DIRECTIONS: The response should be exactly the number of lines in the material below that contain the word "Sort".

SOURCE RECORDS:
=== Section Start ===
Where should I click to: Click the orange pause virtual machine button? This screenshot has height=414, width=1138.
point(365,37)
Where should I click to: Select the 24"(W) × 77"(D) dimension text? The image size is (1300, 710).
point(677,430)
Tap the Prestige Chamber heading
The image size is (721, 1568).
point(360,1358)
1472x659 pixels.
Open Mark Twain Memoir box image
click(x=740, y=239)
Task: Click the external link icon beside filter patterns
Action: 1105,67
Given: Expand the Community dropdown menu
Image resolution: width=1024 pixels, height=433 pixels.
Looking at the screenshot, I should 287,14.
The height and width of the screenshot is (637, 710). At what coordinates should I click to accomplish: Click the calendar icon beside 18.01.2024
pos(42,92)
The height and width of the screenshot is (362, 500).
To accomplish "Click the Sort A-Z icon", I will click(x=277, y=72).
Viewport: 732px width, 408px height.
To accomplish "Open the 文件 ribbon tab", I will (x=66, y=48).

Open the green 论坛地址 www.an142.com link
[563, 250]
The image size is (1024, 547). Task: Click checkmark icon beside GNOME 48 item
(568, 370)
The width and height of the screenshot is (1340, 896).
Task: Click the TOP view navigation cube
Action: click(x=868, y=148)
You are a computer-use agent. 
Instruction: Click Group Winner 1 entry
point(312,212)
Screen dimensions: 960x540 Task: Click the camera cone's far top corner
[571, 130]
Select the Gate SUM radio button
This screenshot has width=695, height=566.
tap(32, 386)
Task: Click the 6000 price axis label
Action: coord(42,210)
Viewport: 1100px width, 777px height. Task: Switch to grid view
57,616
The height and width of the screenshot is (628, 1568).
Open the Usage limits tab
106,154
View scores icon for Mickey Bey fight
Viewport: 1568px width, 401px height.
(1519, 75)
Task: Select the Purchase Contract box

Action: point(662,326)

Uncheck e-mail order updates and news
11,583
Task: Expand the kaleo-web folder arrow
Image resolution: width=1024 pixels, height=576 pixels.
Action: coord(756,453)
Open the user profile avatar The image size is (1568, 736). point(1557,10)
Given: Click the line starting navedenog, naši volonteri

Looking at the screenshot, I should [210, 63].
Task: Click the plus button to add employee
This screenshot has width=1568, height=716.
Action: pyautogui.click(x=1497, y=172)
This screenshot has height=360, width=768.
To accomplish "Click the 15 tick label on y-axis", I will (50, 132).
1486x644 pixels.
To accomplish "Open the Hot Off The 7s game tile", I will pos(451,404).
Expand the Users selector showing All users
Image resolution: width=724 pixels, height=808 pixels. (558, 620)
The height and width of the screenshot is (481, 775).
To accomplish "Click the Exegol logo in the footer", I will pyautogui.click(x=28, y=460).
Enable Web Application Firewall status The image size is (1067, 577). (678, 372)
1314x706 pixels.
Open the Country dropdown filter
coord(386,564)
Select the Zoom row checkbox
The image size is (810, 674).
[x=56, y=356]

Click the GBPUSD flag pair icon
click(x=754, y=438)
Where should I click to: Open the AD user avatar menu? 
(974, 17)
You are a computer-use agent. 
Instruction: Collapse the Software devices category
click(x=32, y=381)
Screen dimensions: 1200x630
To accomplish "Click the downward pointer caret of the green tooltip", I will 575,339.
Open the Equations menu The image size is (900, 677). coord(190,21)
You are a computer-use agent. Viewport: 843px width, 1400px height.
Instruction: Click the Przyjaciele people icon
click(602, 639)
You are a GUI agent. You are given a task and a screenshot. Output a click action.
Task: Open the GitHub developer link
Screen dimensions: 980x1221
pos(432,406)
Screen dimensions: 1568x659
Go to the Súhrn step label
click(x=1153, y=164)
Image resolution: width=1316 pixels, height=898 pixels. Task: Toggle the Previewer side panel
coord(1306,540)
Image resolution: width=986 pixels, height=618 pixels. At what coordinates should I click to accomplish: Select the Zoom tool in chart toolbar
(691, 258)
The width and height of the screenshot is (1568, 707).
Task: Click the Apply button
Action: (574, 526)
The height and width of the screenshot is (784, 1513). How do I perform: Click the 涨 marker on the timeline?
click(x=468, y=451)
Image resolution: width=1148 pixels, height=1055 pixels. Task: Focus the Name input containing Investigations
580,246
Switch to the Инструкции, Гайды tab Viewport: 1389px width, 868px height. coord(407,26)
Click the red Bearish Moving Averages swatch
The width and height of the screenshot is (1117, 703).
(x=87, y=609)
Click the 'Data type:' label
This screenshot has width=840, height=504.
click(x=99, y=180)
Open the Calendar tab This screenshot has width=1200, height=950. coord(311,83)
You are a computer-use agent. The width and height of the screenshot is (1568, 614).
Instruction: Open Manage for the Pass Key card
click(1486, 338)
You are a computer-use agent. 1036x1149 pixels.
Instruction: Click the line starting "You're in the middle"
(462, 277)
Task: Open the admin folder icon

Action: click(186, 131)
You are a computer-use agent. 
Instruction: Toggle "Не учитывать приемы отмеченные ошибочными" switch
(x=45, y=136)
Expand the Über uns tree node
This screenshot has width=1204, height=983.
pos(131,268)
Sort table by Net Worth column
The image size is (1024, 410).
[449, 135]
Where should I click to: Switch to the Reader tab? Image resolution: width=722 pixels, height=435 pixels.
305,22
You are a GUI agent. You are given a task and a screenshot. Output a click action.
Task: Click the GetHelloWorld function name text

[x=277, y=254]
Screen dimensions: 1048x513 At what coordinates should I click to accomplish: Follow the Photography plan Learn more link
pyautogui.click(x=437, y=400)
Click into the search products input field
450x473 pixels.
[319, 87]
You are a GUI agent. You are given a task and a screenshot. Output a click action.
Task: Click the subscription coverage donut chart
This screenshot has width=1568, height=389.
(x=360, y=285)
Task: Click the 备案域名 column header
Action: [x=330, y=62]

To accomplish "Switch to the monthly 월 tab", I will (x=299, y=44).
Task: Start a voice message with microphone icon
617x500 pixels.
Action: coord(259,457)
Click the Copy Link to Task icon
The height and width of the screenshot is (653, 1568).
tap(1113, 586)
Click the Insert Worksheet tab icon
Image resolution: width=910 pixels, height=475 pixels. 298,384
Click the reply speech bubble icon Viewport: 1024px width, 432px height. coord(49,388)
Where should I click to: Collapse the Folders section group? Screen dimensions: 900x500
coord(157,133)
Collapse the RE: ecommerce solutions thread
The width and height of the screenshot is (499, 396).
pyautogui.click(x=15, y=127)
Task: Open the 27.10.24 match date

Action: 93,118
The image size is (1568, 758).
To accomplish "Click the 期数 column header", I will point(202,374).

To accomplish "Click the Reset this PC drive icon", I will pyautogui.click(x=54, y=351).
=== Section End ===
SOLUTION FOR THIS EXERCISE: 2